# What the task asks
Recast all of the entries below as a single numbered list, leaving out any blank lines.

# Exercise material
========
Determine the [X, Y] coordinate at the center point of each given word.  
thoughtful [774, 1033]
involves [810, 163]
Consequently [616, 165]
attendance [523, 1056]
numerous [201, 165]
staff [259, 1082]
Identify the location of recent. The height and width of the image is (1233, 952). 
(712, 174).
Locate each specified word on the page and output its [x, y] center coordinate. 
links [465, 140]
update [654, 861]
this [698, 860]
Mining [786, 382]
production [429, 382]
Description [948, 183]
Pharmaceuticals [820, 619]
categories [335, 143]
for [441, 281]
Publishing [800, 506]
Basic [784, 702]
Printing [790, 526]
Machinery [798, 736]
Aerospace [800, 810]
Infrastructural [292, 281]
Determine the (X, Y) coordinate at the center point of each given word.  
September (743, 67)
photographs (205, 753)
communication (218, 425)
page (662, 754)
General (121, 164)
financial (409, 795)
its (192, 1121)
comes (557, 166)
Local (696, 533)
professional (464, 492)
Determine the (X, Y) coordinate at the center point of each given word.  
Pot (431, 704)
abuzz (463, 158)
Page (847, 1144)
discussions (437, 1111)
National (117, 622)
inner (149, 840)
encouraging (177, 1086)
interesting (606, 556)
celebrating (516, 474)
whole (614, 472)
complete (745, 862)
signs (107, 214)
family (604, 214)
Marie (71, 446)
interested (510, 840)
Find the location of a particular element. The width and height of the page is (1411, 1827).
========
# Response below
1. Determine the [X, Y] coordinate at the center point of each given word.  
2. thoughtful [774, 1033]
3. involves [810, 163]
4. Consequently [616, 165]
5. attendance [523, 1056]
6. numerous [201, 165]
7. staff [259, 1082]
8. Identify the location of recent. The height and width of the image is (1233, 952). 
9. (712, 174).
10. Locate each specified word on the page and output its [x, y] center coordinate. 
11. links [465, 140]
12. update [654, 861]
13. this [698, 860]
14. Mining [786, 382]
15. production [429, 382]
16. Description [948, 183]
17. Pharmaceuticals [820, 619]
18. categories [335, 143]
19. for [441, 281]
20. Publishing [800, 506]
21. Basic [784, 702]
22. Printing [790, 526]
23. Machinery [798, 736]
24. Aerospace [800, 810]
25. Infrastructural [292, 281]
26. Determine the (X, Y) coordinate at the center point of each given word.  
27. September (743, 67)
28. photographs (205, 753)
29. communication (218, 425)
30. page (662, 754)
31. General (121, 164)
32. financial (409, 795)
33. its (192, 1121)
34. comes (557, 166)
35. Local (696, 533)
36. professional (464, 492)
37. Determine the (X, Y) coordinate at the center point of each given word.  
38. Pot (431, 704)
39. abuzz (463, 158)
40. Page (847, 1144)
41. discussions (437, 1111)
42. National (117, 622)
43. inner (149, 840)
44. encouraging (177, 1086)
45. interesting (606, 556)
46. celebrating (516, 474)
47. whole (614, 472)
48. complete (745, 862)
49. signs (107, 214)
50. family (604, 214)
51. Marie (71, 446)
52. interested (510, 840)
53. Find the location of a particular element. The width and height of the page is (1411, 1827).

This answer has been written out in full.